The problem with oil today is the same as it has been since the 1970s. There is no alternative product and demand is almost rock steady. These facts allow producers control the price far more than most products are controllable. You can't drive a train or a ship or a car on an alternative product...you are stuck on oil no matter how low the supply and high the price....
Posted on 9/28/23 at 9:31 am to ragincajun03
sweet, my XLE shares going to the mooooooon
Posted on 9/28/23 at 10:12 am to weadjust
quote:
American producers are making bank due to OPEC driving up the price
Yes, currently, but they also remember being fricked by an OPEC/Russia price war as we hit the demand slump from Covid.
I seem to remember them getting their legs similarly cut out in the mid 2010s.
Yeah, Id be slow to ramp up too if you've been fricked twice in the last ten years.
Posted on 9/28/23 at 10:19 am to Duke
quote:
Yes, currently, but they also remember being fricked by an OPEC/Russia price war as we hit the demand slump from Covid.
I seem to remember them getting their legs similarly cut out in the mid 2010s.
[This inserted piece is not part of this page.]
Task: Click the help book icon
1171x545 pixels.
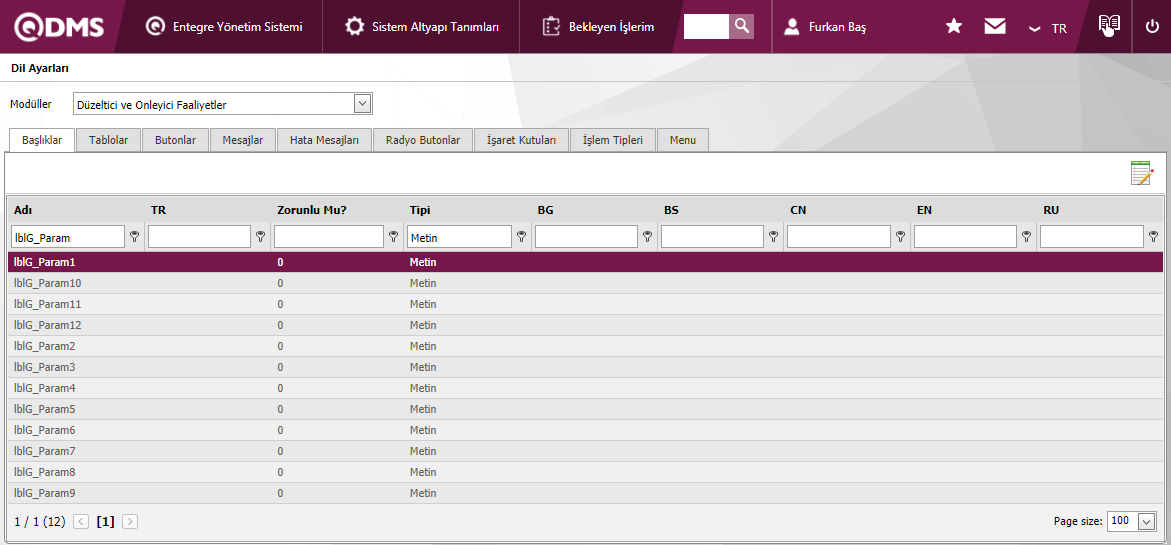Action: pos(1108,26)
Yeah, Id be slow to ramp up too if you've been fricked twice in the last ten years.
Anyone in their right mind would be....especially considering the insane amount of profits they are making, the crippling labor shortage they face in most of the oil patch and the fact that OPEC can manipulate the price down and still make money, or not, doesn't matter because they do not answer to shareholders, without any down side to OPEC. We can drill baby drill but when the man who owns the drill ain't willing to plug it up whose gonna make him and on what authority???
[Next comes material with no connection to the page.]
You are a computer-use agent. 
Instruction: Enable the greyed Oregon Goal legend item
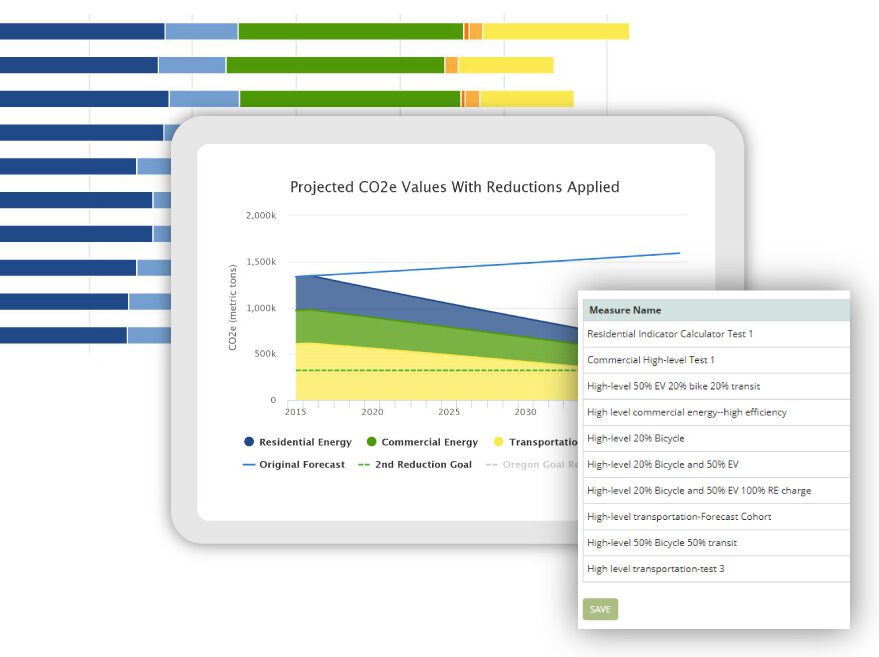tap(531, 465)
Posted on 9/28/23 at 10:48 am to ragincajun03
US Rig Count continues its downward trend.
Posted on 9/28/23 at 10:51 am to Mid Iowa Tiger
quote:
I get it was maybe a necessary evil 20+ years ago but now we should tel them to frock off and allow production here to stay here. Go total isolationist on energy.
That’s all fine but the US doesn’t have the refining capacity to be dependent on light oil production only.
Posted on 9/28/23 at 10:52 am to ragincajun03
Anybody knows where we stand with the Strategic Petroleum Reserve. Did Poopy Pants re-fill it after he tried to flood the market with it???